Keeping Your Children Fire Safe
Children deserve their own category in the fire safety dialogue for two reasons.
- Children under five are twice as likely as all other age groups to die in a home fire.
- An average of 300 people each year die in fires caused by children.
What this means is we have to protect our children from home fires and protect our homes from those same children.
Escape Plan Considerations for Young Children
One of the most important elements of a family’s escape plan is how to ensure young children get out of the home safely.
- Give special consideration to the role of each parent and to older children in the family. Who rescues who and how? One suggestion: Keep a baby harness near the crib so a parent can carry the baby and still have hands free for another child, to check doors, crawl at floor level if the home has filled with smoke or navigate out a window.
- Once the logistics are resolved, play out the same scenario assuming one parent, or older child, is absent.
- For older children, practice the escape plan on a regular basis and quiz them in between drills.
- Show them how to check doors, cover their mouths and noses and crawl along the floor below the smoke.
- Learn the Stop, Drop and Roll technique if clothing catches on fire and include the drill in the practice sessions.
- Make sure they can open windows, remove screens and release security bars easily in the dark. If this proves too difficult, revise the escape plan.
- Stress the importance of evacuating to the designated spot outdoors.
Give yourself more time to respond to fire danger by installing and maintaining smoke alarms. This topic will be dealt with on its own page, but for families with young children, it bears repeating over and over again. If your childrens’ bedroom doors are closed at night, install a smoke alarm in their room in addition to an alarm in the bedroom hallway.
Teaching Your Children About Fire
Flames attract moths and children with equal allure. Youngsters are curious about fire, which is your opening to start teaching them about the dangers.
- Keep matches and lighters out of reach and out of sight until they are old enough to fully understand that neither are toys.
- Limit your lighters to those identified as child resistant.
- Establish the child-free zone around the stove, fireplace, portable heaters and other sources of heat and flame.

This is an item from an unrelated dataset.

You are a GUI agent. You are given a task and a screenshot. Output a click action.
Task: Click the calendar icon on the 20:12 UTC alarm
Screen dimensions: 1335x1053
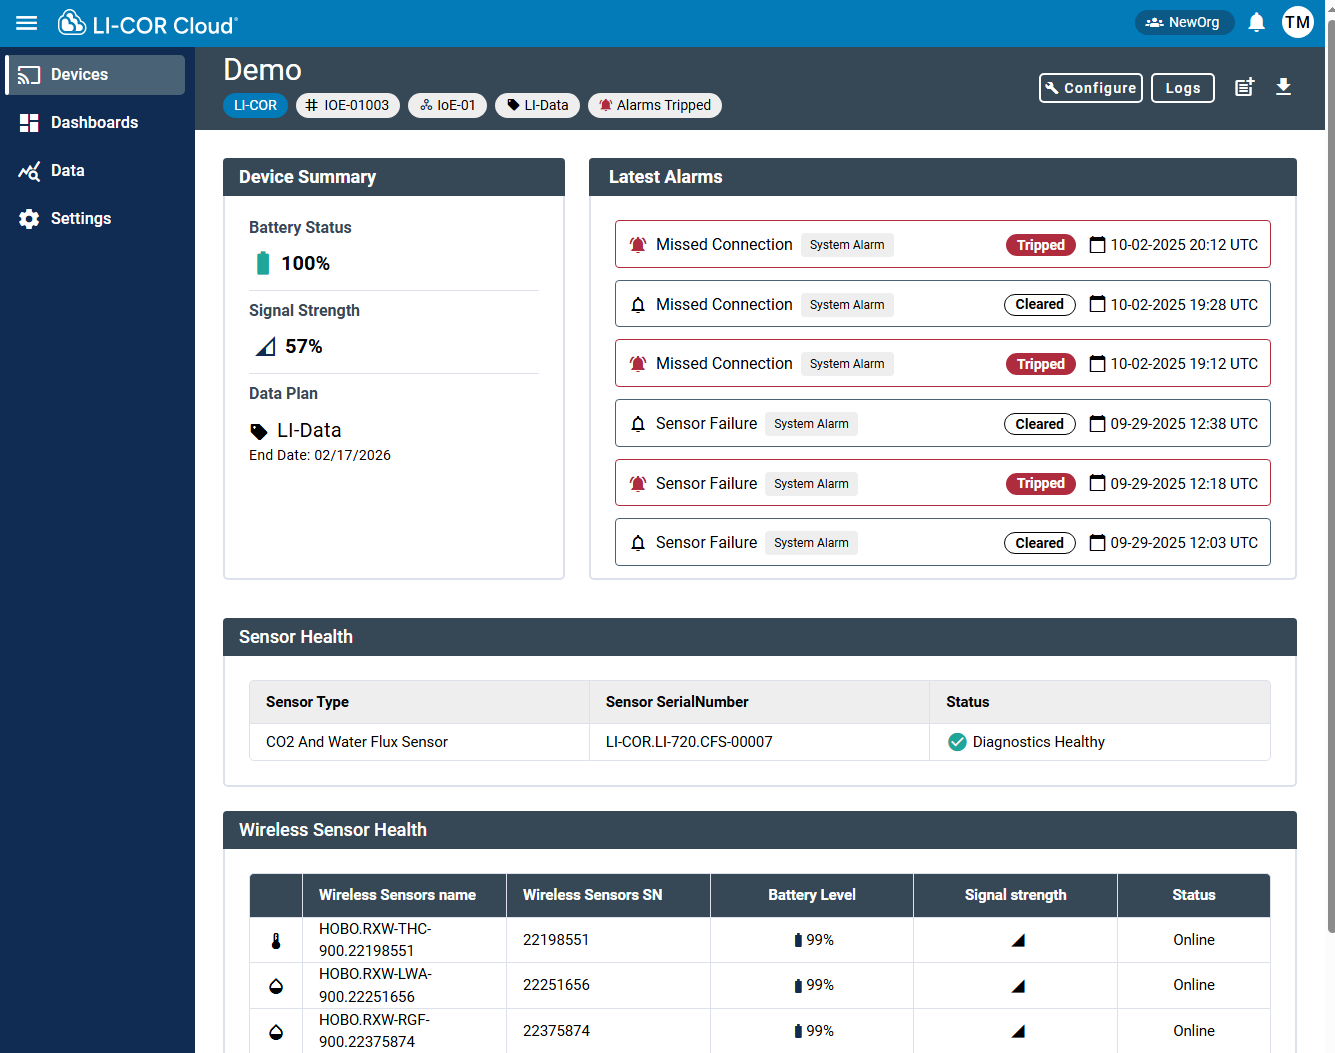click(1097, 245)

As adults, we are often lax when it comes to fire safety common sense. We know not to spill flammable liquids or knock over candles. If that liquid spills or the lit candle falls over, we can react quickly and safely. Children operate more by Murphy’s Law. If there is an open can of turpentine, a child will kick it over. An unattended, a lit candle becomes an extreme fire hazard in the presence of a child. Once your child starts to crawl, your world changes and you must make it firesafe and childproof.